Minor histocompatibility antigens (MiHA) may represent ideal targets for cancer immunotherapy since (1) the expression of many MiHA is tissue specific and (2) they can trigger potent T lymphocyte responses. A primary objective of our research program is to characterize T cell responses to cells displaying multiple incompatible MiHA. Early in the course of this work, we observed in various stimulator/responder combinations that immunization versus multiple MiHA generated cytotoxic effectors that killed not only stimulator cells but also a large panel of MHC-identical and MHC-different targets. To characterize the cells responsible for this cytotoxic activity and their specificity, we expanded polyclonal and clonal CD3+ CD4- CD8+ LP anti-C57BL/6 effectors.
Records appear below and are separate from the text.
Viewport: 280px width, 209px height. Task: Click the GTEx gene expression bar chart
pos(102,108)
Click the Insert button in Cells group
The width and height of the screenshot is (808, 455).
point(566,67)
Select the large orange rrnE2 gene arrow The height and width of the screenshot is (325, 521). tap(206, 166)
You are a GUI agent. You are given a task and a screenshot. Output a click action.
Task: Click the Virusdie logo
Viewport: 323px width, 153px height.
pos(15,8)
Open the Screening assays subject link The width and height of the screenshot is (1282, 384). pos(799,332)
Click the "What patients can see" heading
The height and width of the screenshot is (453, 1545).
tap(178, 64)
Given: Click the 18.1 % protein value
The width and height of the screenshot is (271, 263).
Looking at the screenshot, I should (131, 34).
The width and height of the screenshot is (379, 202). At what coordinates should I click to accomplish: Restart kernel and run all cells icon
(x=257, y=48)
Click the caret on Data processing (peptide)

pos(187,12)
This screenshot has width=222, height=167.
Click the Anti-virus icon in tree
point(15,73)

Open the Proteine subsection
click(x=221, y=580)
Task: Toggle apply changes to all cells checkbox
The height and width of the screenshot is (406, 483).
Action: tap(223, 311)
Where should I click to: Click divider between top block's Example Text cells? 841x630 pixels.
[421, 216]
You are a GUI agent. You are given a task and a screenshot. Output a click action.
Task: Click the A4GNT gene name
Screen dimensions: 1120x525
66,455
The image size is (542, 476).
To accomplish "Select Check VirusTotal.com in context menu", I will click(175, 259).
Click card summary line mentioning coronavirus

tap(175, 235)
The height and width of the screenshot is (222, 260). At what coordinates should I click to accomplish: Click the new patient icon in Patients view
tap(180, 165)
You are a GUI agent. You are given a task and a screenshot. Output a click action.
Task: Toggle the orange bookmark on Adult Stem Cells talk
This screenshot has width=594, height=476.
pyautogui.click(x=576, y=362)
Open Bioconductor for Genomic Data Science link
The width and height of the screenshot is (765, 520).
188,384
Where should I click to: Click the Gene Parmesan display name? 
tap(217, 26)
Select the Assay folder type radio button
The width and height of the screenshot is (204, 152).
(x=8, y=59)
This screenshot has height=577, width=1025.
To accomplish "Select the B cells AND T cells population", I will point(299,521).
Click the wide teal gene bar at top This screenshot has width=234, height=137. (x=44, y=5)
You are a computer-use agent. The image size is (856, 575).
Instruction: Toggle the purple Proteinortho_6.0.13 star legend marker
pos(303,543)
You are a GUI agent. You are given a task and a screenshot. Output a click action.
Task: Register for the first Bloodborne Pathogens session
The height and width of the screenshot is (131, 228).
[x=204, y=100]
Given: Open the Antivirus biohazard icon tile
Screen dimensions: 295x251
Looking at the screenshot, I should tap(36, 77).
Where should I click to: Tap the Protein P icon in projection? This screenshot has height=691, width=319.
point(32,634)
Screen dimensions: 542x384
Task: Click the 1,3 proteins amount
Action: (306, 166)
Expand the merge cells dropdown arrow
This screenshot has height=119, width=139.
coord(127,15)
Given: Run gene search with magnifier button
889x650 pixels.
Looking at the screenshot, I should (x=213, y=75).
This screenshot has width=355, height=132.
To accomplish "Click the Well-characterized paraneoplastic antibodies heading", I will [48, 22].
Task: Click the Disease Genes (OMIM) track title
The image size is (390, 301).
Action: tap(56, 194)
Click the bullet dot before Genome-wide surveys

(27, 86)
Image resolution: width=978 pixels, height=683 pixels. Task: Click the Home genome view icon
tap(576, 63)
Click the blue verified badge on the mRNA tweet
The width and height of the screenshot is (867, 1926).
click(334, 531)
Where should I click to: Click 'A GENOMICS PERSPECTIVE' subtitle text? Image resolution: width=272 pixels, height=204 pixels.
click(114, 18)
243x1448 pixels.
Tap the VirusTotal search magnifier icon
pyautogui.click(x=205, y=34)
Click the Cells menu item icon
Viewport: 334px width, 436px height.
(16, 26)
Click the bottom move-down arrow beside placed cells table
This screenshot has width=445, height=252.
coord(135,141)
LP anti-C57BL/6 polyclonal effectors (LPTc cell line) showed strong cytotoxic activity when tested against several H-2b and non-H-2b targets, but displayed, respectively, weak or absent cytotoxicity against MHC class I-deficient cells and syngeneic cells. When used as cold targets, C57BL/6 cells inhibited the lysis of all H-2b and non-H-2b cells. Some H-2b, but no H-2d or H-2k, cold targets inhibited the lysis of C57BL/6 targets. With the exception of LP and C57BL/6, all types of H-2b cells (A.BY, D1.LP and C3H.SW) showed complete reciprocal inhibition of lysis. The same observation was made for non-H-2b targets. The cytotoxicity profile of 12/14 LP anti-C57BL/6 clones was identical to that of the LPTc cell line, while 2/14 clones recognized only H-2b cells. Cytotoxicity was inhibited by incubation of effector cells with anti-CD3 or anti-CD8 antibodies and by incubation of target cells with specific anti-MHC class I antibodies. These results show that immunization against multiple MiHA in the context of self-MHC generates 2 types of CTL: some are strictly self-MHC restricted while others are strongly cross-reactive and recognized MHC-peptide complexes on allogeneic MHC-different targets. This observation has significant implications concerning the use of anti-MiHA T cells in cancer immunotherapy.